[RECORDS SHOWN]:
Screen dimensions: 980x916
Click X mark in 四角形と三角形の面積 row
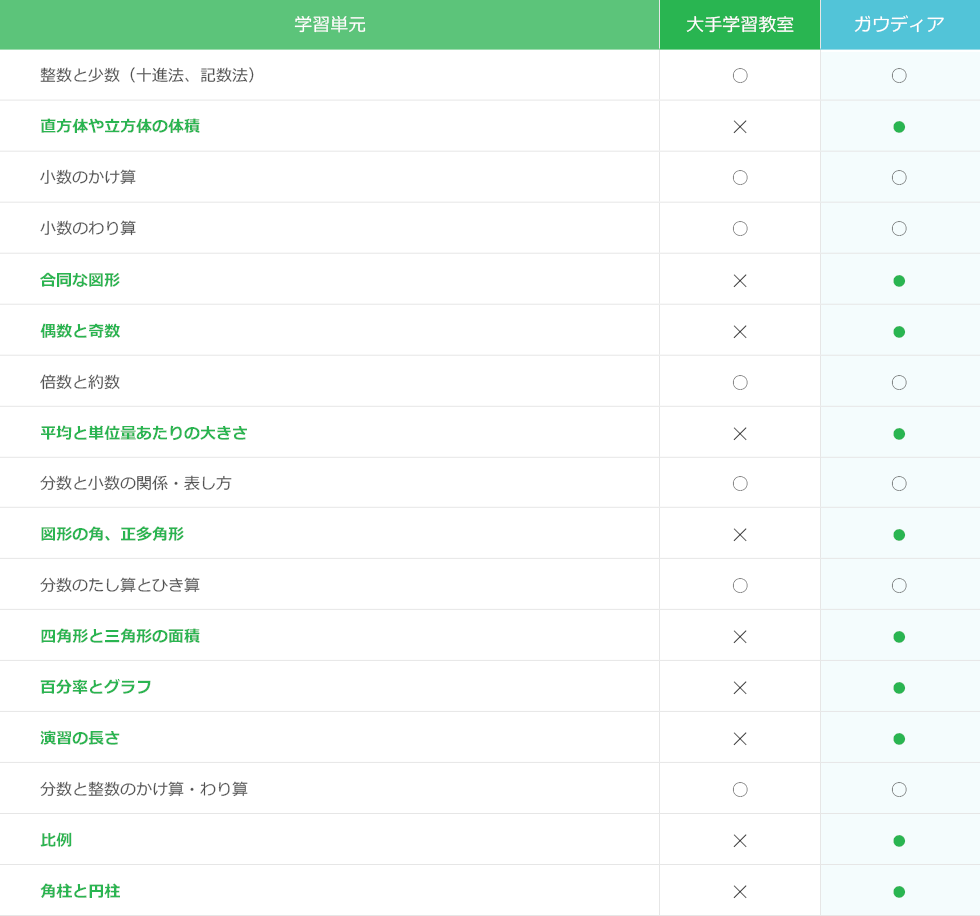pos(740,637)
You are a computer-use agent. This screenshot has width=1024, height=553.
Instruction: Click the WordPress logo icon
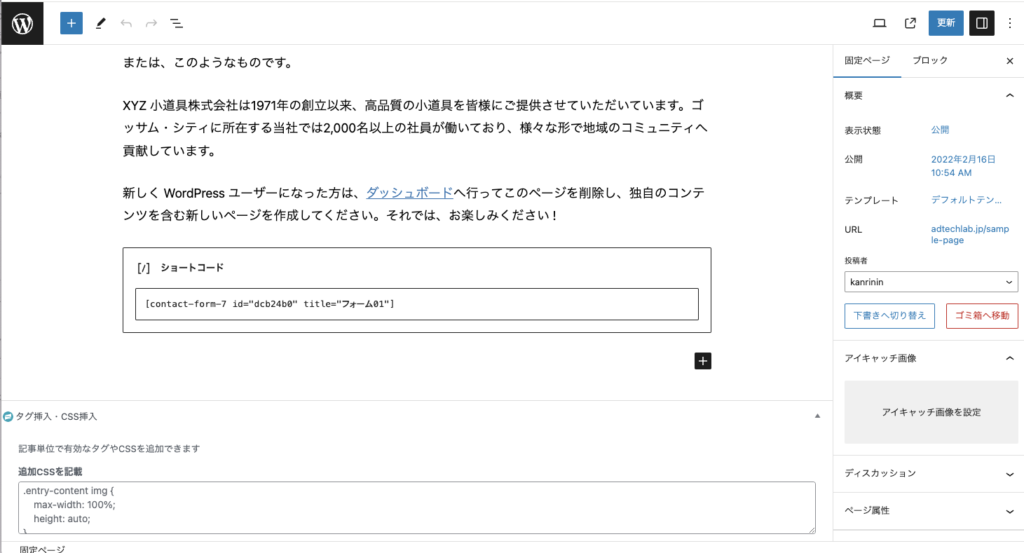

[PROMPT]: Repeat the entries verbatim; no pictures.

[RESPONSE]:
Screen dimensions: 980x916
Click X mark in 四角形と三角形の面積 row
pos(740,637)
You are a computer-use agent. This screenshot has width=1024, height=553.
Instruction: Click the WordPress logo icon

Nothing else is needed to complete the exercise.